:: EXERCISE MATERIALS ::

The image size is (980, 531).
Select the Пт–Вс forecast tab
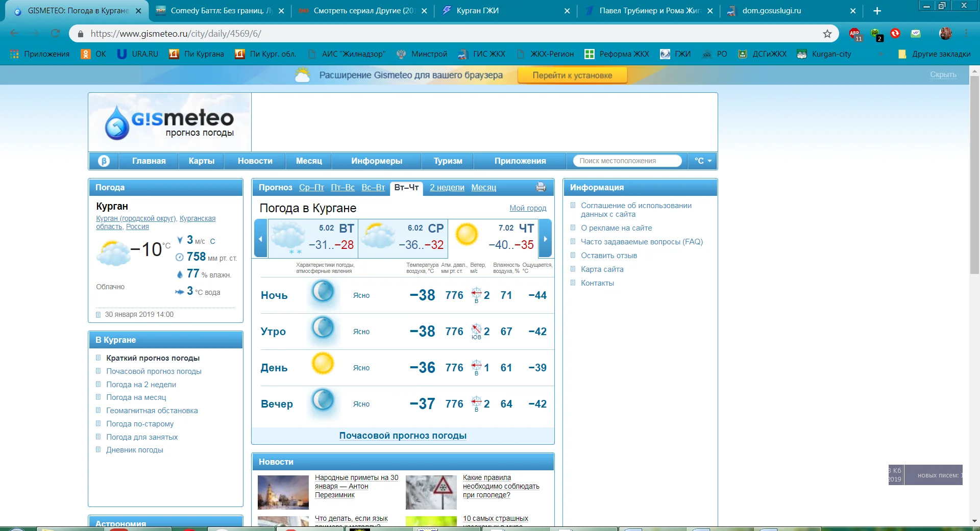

:::
:: EXERCISE MATERIALS ::

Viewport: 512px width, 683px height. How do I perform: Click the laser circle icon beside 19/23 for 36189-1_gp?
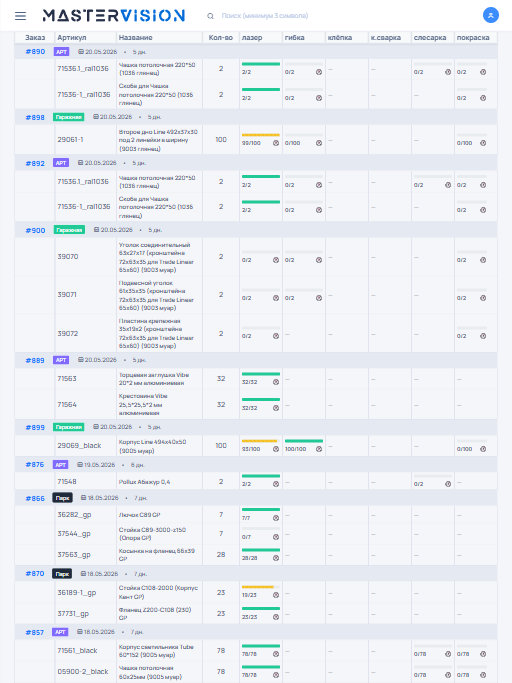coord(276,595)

:::
:: EXERCISE MATERIALS ::

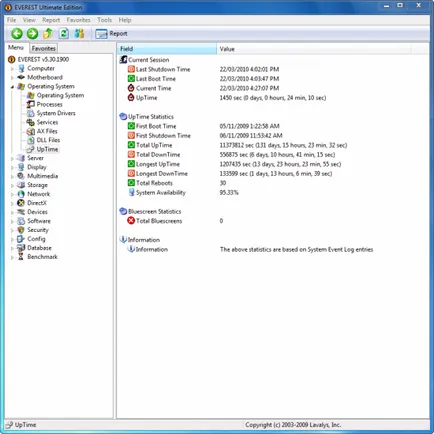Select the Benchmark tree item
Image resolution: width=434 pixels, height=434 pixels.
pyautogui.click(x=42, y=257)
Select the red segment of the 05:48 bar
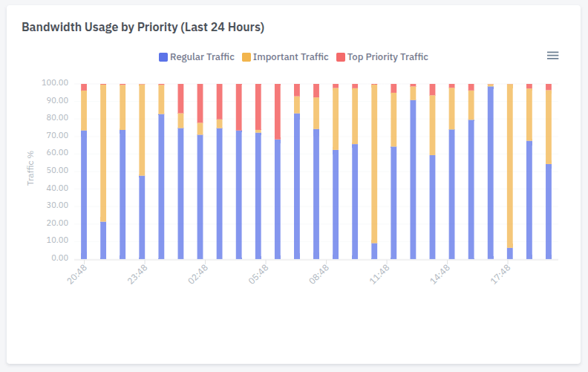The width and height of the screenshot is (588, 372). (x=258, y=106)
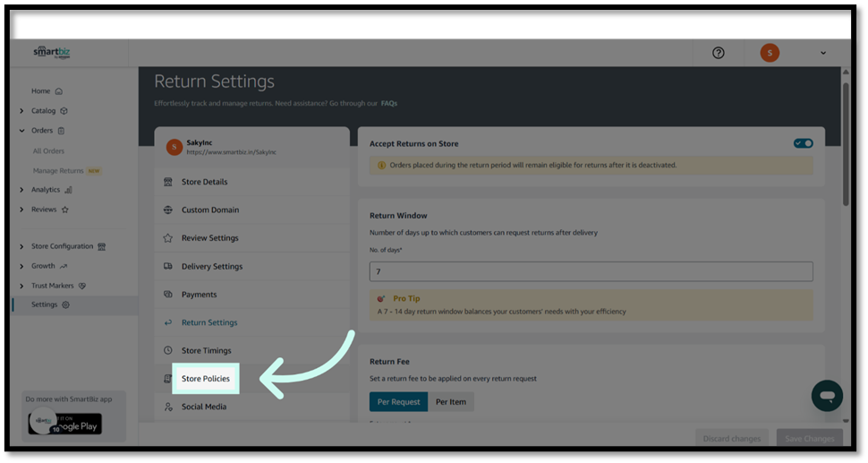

:::

> [YOUR INSTRUCTIONS] Start with the line above that contains "The image size is (980, 531)." and stop after the line that contains "Select the Пт–Вс forecast tab". Output those lines exactly, and only those.

> [EXERCISE SOLUTION]
The image size is (980, 531).
Select the Пт–Вс forecast tab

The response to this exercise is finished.